Ким лениво кивает и почти сразу же проваливается в сон от усталости.

***Советник Огня с детской непринужденностью заглядывает на кухню, насвистывая лишь ему одному известную мелодию, и просит помогающего повару молодого человека подать в его кабинет по одному из каждых блюд, приготовленных к сегодняшнему ужину. Тот кивает, тут же принимаясь за работу, и спустя несколько минут после того, как Минги удобно устраивается в собственном кресле в кабинете, на одном из столов у окна его уже ожидают несколько крупных и пару маленьких блюд с овощами, мясом, и закусками.

Минги был несказанно доволен. Словно огонь, что вот-вот должен был потухнуть, но благодаря подкинутым сухим веткам он смог взлететь своими яркими языками ввысь, словно выпущенная на волю огненная птица.

Наслаждаясь пищей, Советник Огня поднимает глаза на дверь, замечая, как та тихо открывается, — порог переступает его Величество Король, недобро сверкая взглядом медовых глаз, и, преодолев расстояние до стула у окна, садится, закидывая одну ногу на другую, и дёргает бровью, поймав взгляд Минги.

Он молча оглядывает все блюда, стоящие перед Советником, и с запозданием желает ему приятного аппетита, скрашивая слишком напряжённое и затянувшееся молчание.

— Я могу чем-то помочь, мой Король? — Минги пережевывает последний кусок мяса, и вопросительно смотрит на Юнхо.— Раз у тебя хватает смелости сидеть здесь, наслаждаясь пищей, и едва заботиться и нести ответственность за совершенные поступки, возлагаю на тебя обязанность поймать летучую мышь, которая кружит вокруг замка.

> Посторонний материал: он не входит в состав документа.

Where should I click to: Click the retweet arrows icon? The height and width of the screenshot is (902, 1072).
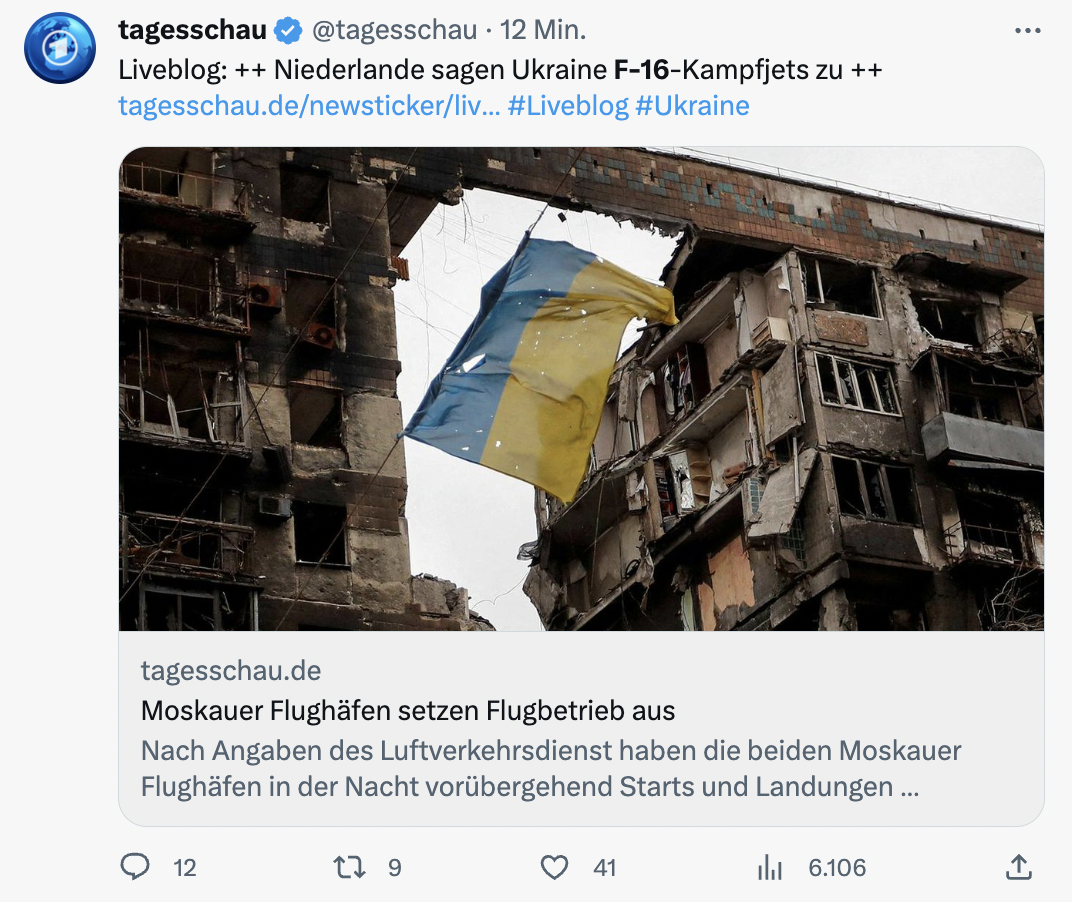click(x=349, y=867)
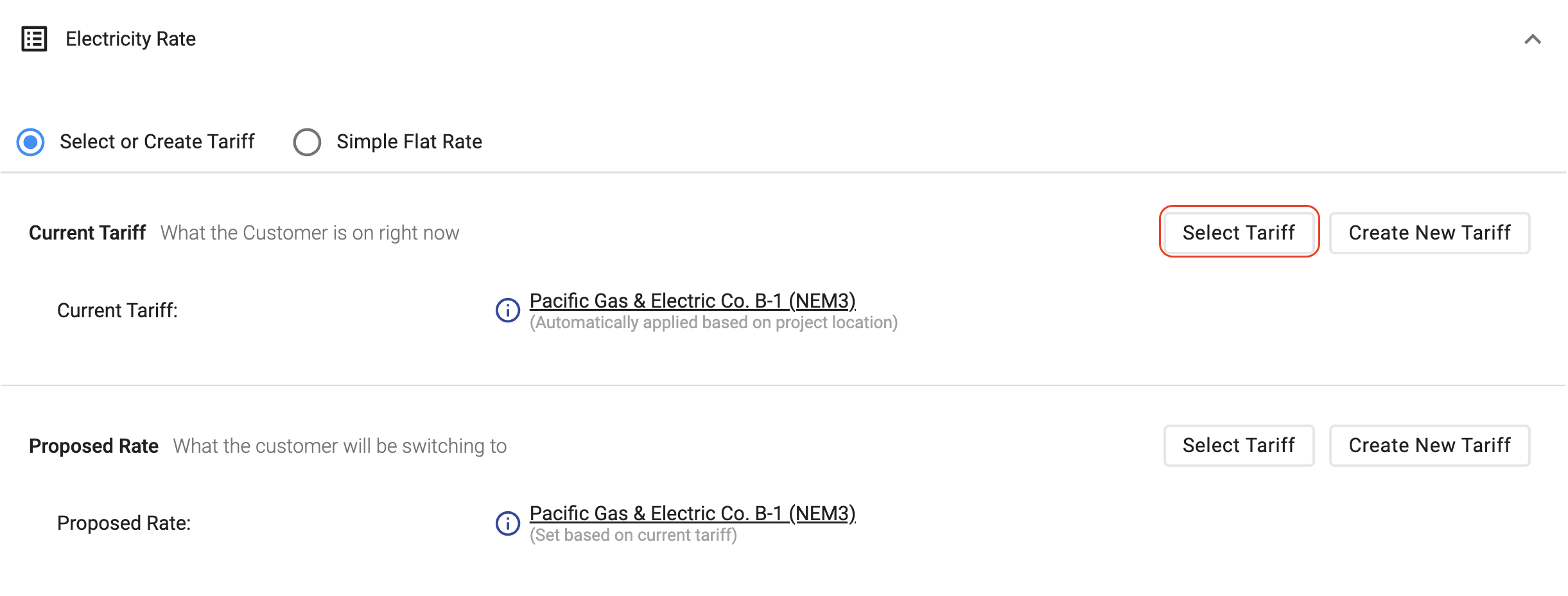This screenshot has height=596, width=1568.
Task: Click 'Automatically applied based on project location' note
Action: tap(713, 322)
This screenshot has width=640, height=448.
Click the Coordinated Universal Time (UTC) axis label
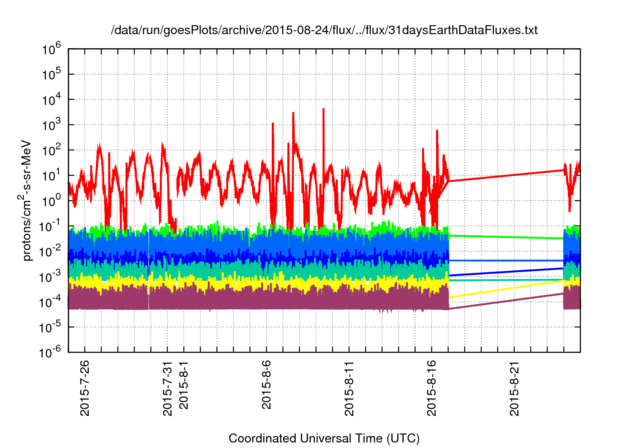point(323,438)
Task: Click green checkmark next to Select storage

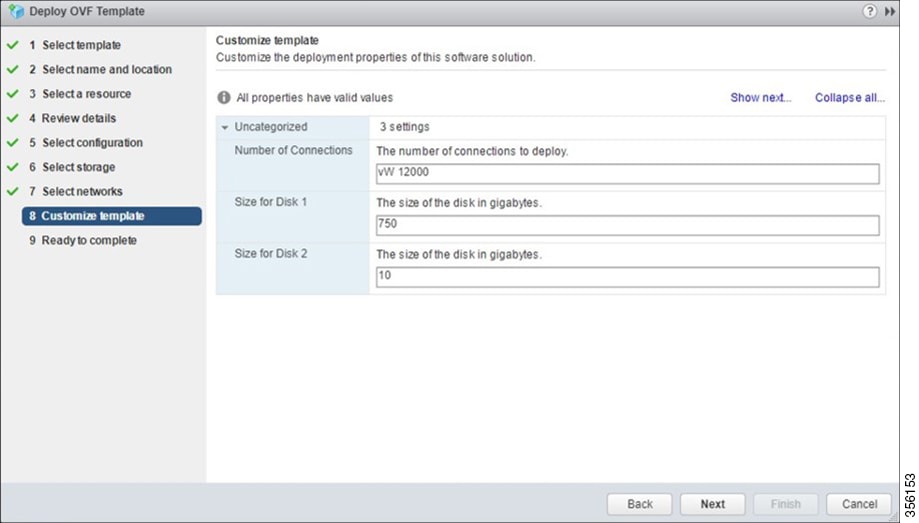Action: click(12, 167)
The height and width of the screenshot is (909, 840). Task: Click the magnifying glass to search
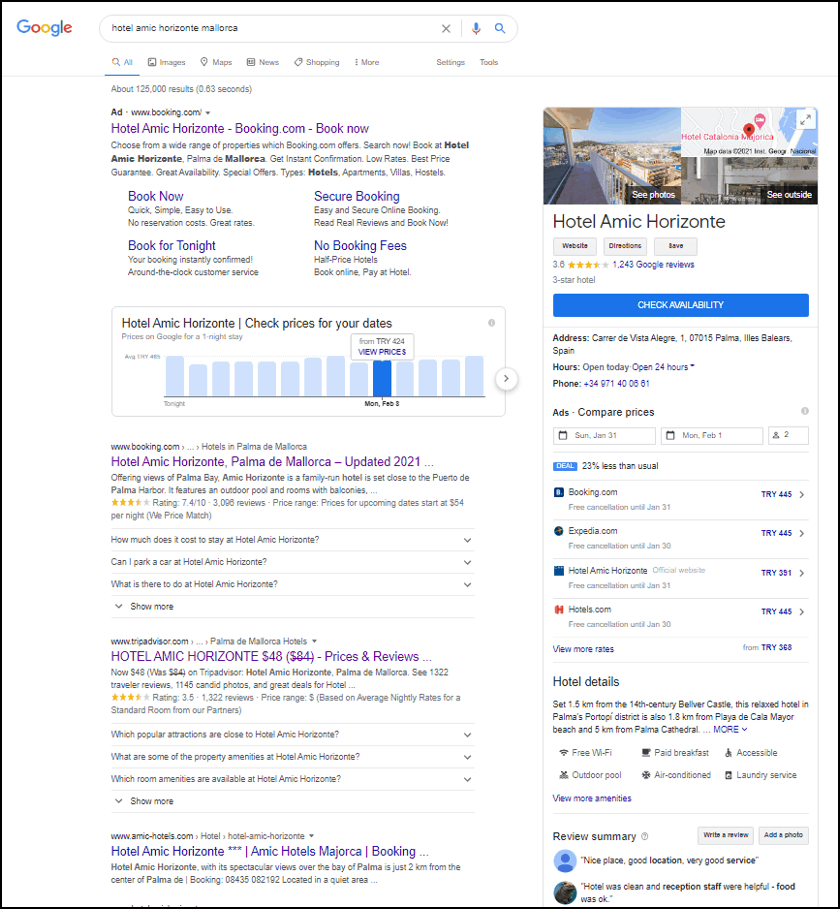500,28
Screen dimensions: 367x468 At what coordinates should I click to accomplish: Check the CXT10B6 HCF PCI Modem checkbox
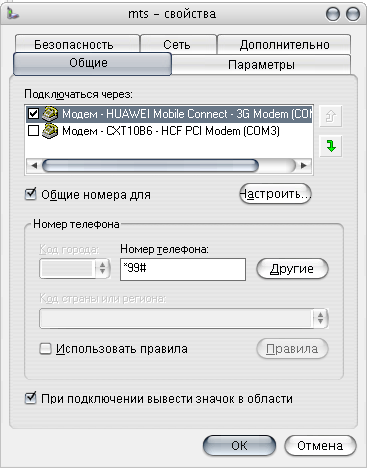pyautogui.click(x=33, y=131)
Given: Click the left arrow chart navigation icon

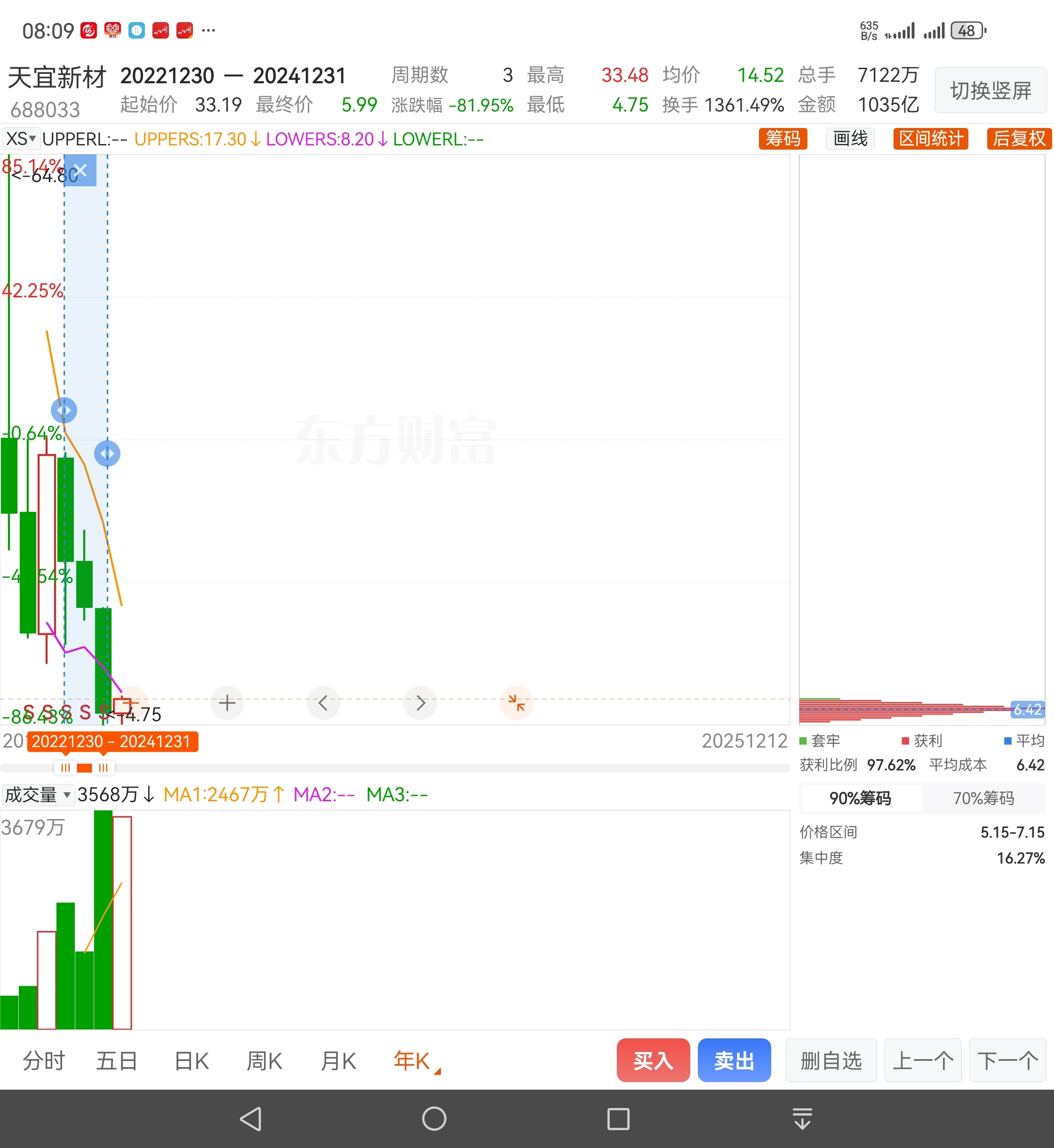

Она появляется не часто, но уже успела несколько раз напугать служанок и нескольких лошадей. Срок... — Чон задумывается, отводя взгляд куда-то вверх, — неделя. В ином случае я превращу твою жизнь в самый настоящий ад, что тебе и не снился, — Юнхо переходит на шепот, — имей в виду.

Он встает, кивая в знак прощания, и выходит из кабинета, оставляя дверь незакрытой.

Минги с трудом проглатывает пищу, стараясь осознать и уловить суть столь неожиданного и резкого приказа, и цокает, всё еще не понимая, что за странная летучая мышь летает вокруг их замка, и где её придется искать. И главное — с каким успехом удастся её поймать и принести Королю целой и невредимой.Советник раздражён недосказанностью и, по его мнению, слишком расплывчатым указанием, отчего от скопившейся в груди злости у него совершенно отпадает аппетит вновь притрагиваться к еде, и он отбрасывает нож вместе с вилкой на край стола, разнося по кабинету и коридору неприятный звон.